# PROBLEM REQUIREMENTS
Return exactly the line that contains "[Instagram] (1071, 1126)" and all lines beneath it in the entries, through the very last one.

*** Opening of PROVIDED RECORDS ***

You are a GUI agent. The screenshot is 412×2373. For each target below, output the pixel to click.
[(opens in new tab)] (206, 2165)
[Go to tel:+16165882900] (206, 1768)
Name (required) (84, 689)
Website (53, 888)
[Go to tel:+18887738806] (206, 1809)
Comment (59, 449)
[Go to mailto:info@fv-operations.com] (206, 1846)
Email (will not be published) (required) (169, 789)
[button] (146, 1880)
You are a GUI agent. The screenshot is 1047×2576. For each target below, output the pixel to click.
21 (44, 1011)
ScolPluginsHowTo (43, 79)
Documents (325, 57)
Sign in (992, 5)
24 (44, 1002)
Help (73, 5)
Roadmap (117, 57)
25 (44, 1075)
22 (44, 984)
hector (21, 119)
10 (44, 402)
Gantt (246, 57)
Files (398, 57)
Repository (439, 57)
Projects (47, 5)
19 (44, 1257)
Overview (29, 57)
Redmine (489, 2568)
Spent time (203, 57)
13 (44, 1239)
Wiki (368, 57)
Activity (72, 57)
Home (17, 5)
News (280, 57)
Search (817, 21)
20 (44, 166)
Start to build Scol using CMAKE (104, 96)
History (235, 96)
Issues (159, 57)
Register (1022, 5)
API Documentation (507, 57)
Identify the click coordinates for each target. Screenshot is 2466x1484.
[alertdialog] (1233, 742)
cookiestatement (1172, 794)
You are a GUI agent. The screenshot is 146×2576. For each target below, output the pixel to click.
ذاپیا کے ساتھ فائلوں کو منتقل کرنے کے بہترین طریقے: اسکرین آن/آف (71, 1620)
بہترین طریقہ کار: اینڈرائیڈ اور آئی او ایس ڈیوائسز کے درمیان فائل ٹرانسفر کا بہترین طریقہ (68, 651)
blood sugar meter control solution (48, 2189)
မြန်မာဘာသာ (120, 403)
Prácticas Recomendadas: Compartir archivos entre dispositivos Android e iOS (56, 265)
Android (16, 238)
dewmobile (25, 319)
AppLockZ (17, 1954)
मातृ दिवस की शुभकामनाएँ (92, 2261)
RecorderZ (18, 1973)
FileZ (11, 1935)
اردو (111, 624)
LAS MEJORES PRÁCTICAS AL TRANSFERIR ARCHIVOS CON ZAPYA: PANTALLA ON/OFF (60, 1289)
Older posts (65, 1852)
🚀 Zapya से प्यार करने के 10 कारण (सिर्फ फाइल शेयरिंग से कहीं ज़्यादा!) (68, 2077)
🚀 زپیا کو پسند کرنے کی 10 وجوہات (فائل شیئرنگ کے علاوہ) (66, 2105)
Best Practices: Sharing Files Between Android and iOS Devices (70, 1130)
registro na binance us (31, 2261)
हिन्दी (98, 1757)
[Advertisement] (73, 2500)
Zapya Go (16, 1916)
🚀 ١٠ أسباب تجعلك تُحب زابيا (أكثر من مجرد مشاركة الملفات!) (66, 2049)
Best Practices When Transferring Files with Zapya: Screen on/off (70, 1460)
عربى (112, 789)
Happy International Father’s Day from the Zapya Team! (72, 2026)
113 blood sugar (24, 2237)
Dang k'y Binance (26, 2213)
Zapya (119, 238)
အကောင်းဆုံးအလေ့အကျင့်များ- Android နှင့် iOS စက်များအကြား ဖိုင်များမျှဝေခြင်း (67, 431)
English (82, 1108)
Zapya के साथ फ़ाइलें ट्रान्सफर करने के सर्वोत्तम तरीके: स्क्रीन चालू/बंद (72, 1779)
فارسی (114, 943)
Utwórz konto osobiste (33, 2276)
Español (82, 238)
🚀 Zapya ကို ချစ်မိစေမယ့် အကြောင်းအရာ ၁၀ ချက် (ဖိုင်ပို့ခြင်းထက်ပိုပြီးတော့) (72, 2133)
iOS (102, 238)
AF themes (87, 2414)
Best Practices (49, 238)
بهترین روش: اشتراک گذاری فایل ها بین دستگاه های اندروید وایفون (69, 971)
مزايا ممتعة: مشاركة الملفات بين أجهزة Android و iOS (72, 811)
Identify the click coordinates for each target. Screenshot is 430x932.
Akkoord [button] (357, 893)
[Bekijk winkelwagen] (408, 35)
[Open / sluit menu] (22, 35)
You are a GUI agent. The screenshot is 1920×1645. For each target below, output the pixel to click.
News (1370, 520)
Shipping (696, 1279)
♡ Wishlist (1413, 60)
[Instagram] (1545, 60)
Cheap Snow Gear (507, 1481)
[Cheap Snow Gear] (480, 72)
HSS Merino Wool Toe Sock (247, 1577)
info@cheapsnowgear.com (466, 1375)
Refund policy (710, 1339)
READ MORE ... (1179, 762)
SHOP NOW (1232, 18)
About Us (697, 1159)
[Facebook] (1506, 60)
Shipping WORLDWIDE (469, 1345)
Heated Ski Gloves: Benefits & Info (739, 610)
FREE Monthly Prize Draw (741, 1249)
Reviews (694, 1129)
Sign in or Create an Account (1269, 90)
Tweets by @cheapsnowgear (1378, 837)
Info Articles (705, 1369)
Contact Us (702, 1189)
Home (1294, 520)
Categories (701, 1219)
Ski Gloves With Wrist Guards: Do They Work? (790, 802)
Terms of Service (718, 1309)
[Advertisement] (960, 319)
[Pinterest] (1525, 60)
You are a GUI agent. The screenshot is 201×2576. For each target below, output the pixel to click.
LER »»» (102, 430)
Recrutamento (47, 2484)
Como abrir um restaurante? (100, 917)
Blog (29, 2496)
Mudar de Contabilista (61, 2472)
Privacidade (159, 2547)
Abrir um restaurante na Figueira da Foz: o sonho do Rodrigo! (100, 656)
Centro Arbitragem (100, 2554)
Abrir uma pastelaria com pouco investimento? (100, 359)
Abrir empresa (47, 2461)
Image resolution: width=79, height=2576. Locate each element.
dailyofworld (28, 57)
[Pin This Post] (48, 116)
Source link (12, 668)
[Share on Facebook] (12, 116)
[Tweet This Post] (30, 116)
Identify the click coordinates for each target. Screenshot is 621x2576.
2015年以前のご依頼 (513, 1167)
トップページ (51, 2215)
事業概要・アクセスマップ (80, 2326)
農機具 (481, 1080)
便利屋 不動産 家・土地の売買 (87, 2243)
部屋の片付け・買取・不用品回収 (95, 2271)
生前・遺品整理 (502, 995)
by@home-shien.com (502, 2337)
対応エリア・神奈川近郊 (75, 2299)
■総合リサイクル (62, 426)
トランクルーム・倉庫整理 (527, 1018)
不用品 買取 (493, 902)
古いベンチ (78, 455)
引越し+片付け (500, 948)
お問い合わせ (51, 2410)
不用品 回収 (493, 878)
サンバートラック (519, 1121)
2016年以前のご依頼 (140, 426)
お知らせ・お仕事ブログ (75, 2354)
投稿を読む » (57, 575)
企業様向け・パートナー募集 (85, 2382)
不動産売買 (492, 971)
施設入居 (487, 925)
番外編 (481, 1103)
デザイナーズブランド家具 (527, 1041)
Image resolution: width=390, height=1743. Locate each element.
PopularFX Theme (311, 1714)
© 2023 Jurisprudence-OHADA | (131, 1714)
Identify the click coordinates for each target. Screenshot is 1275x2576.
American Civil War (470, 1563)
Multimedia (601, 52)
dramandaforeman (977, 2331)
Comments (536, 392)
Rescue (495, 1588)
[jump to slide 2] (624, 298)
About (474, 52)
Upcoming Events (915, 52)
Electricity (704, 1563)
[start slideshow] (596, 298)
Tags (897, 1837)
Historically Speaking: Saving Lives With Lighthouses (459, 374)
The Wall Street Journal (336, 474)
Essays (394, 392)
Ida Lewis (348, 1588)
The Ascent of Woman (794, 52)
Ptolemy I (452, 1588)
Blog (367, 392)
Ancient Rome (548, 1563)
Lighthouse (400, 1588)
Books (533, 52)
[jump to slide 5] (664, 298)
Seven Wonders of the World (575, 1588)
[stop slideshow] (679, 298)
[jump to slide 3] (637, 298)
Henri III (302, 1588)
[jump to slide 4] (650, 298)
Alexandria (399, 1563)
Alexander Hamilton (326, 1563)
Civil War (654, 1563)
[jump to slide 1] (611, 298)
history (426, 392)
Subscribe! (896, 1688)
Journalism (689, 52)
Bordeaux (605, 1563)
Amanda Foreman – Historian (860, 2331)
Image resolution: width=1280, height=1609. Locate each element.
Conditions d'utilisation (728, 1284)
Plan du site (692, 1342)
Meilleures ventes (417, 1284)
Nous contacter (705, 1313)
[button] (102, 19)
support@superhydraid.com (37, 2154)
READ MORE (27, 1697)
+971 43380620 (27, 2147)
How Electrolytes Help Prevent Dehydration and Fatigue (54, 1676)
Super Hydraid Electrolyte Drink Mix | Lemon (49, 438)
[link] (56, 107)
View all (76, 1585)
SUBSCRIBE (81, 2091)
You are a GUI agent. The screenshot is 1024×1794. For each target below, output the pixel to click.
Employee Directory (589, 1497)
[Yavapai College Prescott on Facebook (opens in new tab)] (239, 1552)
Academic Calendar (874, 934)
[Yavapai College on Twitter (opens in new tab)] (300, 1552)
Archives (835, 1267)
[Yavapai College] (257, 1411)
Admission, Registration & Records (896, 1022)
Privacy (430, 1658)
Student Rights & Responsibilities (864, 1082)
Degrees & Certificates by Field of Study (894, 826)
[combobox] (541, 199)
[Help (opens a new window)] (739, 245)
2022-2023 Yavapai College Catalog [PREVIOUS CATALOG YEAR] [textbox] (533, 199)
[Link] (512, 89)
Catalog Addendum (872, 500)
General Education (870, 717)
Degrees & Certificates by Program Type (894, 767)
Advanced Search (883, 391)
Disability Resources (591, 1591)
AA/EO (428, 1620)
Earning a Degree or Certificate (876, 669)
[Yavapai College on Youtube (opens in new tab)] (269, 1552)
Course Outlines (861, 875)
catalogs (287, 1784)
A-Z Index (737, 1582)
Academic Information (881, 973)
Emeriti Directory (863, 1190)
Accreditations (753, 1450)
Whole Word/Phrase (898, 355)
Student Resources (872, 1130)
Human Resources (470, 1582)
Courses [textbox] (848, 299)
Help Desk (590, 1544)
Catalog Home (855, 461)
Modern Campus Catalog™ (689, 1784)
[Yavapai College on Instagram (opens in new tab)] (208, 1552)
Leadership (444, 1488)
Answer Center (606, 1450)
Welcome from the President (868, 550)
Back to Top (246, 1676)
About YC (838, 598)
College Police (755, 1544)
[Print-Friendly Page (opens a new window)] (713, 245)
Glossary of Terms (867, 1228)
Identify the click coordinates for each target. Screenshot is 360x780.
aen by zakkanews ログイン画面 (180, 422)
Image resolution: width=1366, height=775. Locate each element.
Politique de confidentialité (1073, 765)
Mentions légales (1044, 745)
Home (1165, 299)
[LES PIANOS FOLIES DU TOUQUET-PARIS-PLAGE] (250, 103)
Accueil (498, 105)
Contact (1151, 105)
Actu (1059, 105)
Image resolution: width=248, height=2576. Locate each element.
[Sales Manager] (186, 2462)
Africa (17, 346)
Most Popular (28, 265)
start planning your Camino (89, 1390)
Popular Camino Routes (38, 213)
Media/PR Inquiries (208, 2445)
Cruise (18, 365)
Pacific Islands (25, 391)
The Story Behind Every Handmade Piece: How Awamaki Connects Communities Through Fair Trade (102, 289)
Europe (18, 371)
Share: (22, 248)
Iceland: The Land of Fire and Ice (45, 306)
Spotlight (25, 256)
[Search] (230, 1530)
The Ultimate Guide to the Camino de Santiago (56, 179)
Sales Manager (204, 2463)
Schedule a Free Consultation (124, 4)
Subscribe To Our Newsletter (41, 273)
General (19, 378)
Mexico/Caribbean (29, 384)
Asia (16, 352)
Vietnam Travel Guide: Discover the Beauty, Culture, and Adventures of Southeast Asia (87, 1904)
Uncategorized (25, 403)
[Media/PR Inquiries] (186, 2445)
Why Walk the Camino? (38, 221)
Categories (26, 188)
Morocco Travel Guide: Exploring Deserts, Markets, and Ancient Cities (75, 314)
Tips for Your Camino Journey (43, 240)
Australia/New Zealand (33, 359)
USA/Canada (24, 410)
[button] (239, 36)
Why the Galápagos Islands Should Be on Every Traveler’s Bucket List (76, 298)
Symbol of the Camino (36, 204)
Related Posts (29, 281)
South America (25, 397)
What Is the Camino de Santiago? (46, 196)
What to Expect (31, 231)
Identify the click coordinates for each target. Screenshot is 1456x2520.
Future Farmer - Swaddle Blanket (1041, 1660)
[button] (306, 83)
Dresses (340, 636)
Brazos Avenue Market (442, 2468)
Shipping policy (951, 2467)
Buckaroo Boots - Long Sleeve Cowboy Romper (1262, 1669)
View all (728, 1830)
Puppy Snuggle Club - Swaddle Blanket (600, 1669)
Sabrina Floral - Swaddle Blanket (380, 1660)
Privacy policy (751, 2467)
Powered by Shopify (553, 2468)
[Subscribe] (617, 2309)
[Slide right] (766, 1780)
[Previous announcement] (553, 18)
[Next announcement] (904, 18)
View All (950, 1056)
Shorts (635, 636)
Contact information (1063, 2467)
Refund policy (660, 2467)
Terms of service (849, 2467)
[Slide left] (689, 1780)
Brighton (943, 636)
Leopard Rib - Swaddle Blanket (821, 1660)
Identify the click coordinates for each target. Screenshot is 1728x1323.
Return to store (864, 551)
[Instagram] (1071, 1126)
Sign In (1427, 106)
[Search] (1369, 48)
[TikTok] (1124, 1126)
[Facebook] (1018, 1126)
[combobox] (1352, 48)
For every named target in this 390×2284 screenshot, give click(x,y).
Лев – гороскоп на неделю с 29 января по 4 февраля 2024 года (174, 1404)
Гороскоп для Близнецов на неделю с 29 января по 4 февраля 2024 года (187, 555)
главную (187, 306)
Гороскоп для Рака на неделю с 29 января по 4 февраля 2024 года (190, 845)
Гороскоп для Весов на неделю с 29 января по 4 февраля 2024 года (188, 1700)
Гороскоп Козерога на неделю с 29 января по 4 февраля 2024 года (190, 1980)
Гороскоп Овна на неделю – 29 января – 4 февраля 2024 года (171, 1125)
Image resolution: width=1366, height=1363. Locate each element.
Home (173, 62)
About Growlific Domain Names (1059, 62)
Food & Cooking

*** Close of PROVIDED RECORDS ***

# WRITTEN ANSWER
[Instagram] (1071, 1126)
Sign In (1427, 106)
[Search] (1369, 48)
[TikTok] (1124, 1126)
[Facebook] (1018, 1126)
[combobox] (1352, 48)
For every named target in this 390×2284 screenshot, give click(x,y).
Лев – гороскоп на неделю с 29 января по 4 февраля 2024 года (174, 1404)
Гороскоп для Близнецов на неделю с 29 января по 4 февраля 2024 года (187, 555)
главную (187, 306)
Гороскоп для Рака на неделю с 29 января по 4 февраля 2024 года (190, 845)
Гороскоп для Весов на неделю с 29 января по 4 февраля 2024 года (188, 1700)
Гороскоп Козерога на неделю с 29 января по 4 февраля 2024 года (190, 1980)
Гороскоп Овна на неделю – 29 января – 4 февраля 2024 года (171, 1125)
Image resolution: width=1366, height=1363. Locate each element.
Home (173, 62)
About Growlific Domain Names (1059, 62)
Food & Cooking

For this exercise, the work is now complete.